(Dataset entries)
***

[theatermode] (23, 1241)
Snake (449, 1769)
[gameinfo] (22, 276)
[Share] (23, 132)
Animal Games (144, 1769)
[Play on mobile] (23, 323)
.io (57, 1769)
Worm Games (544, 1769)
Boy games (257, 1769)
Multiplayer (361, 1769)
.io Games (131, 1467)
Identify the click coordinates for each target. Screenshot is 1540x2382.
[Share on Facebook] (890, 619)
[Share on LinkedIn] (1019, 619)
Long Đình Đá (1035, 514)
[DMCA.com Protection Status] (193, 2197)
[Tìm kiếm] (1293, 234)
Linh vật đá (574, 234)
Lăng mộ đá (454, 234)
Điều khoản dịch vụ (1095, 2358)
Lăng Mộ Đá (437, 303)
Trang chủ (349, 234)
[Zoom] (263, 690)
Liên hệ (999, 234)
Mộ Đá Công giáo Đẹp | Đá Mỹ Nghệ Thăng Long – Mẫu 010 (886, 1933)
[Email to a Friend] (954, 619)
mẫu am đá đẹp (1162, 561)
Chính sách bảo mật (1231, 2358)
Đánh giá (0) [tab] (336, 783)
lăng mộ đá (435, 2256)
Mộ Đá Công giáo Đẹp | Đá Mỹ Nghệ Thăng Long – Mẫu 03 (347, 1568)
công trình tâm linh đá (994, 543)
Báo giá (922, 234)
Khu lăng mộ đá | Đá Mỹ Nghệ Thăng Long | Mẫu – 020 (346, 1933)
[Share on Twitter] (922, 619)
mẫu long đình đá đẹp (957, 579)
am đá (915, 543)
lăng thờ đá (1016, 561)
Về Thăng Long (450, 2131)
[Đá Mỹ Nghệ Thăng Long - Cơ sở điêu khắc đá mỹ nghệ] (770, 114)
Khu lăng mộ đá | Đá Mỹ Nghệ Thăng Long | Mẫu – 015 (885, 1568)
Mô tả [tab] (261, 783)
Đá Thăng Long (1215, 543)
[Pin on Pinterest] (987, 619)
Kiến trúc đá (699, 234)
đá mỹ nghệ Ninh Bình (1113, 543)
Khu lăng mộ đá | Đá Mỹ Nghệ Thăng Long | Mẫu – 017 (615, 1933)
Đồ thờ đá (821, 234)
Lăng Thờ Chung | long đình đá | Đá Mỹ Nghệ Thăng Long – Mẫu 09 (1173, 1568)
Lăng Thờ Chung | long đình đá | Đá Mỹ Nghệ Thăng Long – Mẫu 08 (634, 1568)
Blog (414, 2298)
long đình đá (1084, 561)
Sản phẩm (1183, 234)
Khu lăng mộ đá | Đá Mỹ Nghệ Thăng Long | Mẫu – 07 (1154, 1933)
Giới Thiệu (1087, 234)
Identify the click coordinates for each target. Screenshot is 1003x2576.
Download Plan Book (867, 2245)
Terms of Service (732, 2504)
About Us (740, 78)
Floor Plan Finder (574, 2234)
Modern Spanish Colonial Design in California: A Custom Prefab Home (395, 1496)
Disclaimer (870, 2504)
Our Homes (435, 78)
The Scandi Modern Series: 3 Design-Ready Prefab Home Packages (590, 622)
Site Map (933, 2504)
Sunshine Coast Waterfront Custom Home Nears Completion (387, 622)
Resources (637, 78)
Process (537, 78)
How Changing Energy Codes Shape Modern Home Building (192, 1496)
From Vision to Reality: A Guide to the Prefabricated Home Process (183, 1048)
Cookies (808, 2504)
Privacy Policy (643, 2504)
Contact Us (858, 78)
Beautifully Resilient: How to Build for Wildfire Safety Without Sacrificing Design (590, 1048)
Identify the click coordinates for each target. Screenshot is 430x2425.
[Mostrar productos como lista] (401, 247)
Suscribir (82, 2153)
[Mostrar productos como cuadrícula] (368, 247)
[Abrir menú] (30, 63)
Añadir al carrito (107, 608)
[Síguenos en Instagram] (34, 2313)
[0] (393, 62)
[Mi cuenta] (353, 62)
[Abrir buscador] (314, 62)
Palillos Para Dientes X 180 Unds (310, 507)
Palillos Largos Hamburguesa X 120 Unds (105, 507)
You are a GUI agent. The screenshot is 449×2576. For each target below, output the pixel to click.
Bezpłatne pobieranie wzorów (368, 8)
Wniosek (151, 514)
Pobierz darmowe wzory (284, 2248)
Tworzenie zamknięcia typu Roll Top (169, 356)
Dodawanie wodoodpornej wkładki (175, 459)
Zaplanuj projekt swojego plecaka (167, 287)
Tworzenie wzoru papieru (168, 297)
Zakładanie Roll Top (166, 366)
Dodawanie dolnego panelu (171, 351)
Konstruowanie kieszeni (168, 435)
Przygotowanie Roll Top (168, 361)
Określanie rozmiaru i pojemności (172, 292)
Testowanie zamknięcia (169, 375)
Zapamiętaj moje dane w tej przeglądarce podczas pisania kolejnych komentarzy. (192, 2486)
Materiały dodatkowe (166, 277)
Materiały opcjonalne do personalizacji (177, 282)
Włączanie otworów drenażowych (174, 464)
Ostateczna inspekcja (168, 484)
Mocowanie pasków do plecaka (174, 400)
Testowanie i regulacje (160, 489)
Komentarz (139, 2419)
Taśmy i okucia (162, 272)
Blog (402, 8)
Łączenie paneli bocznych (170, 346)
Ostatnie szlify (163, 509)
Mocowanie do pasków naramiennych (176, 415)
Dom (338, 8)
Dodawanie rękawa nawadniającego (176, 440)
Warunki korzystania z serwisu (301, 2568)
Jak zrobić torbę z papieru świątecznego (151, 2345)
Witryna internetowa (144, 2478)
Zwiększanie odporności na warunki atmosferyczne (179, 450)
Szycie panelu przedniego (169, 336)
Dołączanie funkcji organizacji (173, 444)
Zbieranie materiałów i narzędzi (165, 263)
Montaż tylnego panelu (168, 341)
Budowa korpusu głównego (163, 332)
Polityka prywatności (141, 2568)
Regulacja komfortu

***

Where in the records above does the word "Process" appear? Copy each line that holds it.

Process (537, 78)
From Vision to Reality: A Guide to the Prefabricated Home Process (183, 1048)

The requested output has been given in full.